● **The problem**
Exactly as they appear below, repeat the lines from the one with "Как пользоваться сковородкой (444, 2496)" through the one with "Показать все товары", and no others.

▬▬▬

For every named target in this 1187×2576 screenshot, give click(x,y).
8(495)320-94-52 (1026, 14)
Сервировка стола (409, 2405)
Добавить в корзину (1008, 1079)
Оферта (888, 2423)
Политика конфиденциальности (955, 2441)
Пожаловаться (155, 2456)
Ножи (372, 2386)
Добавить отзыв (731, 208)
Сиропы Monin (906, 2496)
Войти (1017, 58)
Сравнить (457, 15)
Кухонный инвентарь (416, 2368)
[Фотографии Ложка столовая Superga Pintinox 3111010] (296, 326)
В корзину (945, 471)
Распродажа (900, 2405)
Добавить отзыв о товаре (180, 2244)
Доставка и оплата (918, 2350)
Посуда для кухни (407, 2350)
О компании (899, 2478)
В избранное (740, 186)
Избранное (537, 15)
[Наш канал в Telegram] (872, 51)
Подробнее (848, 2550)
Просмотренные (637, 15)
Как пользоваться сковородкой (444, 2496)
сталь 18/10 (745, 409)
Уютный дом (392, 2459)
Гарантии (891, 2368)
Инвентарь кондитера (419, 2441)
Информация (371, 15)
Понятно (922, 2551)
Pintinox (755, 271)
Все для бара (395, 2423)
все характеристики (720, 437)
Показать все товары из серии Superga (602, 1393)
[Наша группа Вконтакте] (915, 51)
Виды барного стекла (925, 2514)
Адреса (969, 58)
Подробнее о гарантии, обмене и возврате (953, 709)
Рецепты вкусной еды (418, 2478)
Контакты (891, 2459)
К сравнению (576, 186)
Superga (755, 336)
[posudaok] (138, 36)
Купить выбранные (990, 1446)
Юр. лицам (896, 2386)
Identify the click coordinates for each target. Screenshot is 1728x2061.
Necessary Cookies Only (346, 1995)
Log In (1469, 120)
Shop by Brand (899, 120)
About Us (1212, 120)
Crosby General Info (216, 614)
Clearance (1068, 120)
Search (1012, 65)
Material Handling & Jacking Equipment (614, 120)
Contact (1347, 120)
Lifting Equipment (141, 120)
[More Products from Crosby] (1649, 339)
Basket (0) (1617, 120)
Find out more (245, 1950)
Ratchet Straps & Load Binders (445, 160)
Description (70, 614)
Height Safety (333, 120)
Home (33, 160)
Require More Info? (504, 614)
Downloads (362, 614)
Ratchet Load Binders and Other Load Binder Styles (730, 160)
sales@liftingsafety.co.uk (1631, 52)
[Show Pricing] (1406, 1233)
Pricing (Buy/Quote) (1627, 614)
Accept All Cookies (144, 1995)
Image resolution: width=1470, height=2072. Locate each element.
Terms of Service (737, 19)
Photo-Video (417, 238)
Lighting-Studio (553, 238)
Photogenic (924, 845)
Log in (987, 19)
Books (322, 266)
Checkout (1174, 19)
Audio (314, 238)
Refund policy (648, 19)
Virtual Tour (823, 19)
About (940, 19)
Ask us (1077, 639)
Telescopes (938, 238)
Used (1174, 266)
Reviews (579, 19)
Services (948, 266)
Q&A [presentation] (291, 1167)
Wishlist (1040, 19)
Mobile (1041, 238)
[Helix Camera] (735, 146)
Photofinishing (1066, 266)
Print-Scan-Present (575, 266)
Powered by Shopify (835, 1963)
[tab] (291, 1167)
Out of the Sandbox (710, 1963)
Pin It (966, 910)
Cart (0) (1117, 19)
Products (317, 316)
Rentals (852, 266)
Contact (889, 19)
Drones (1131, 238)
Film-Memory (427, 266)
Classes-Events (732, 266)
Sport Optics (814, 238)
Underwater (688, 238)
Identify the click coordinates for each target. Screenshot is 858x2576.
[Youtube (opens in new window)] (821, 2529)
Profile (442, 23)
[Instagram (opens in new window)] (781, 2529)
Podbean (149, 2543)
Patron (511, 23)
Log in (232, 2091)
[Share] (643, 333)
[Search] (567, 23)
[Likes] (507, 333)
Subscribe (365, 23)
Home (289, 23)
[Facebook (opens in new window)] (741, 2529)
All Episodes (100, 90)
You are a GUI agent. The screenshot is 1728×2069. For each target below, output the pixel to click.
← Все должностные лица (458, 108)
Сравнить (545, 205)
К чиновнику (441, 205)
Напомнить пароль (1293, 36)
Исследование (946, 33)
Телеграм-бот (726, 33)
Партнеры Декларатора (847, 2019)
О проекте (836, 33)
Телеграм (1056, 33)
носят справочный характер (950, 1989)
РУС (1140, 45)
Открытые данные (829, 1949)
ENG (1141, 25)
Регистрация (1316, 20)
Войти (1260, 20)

▬▬▬

● **Response to this exercise**
Как пользоваться сковородкой (444, 2496)
сталь 18/10 (745, 409)
Уютный дом (392, 2459)
Гарантии (891, 2368)
Инвентарь кондитера (419, 2441)
Информация (371, 15)
Понятно (922, 2551)
Pintinox (755, 271)
Все для бара (395, 2423)
все характеристики (720, 437)
Показать все товары из серии Superga (602, 1393)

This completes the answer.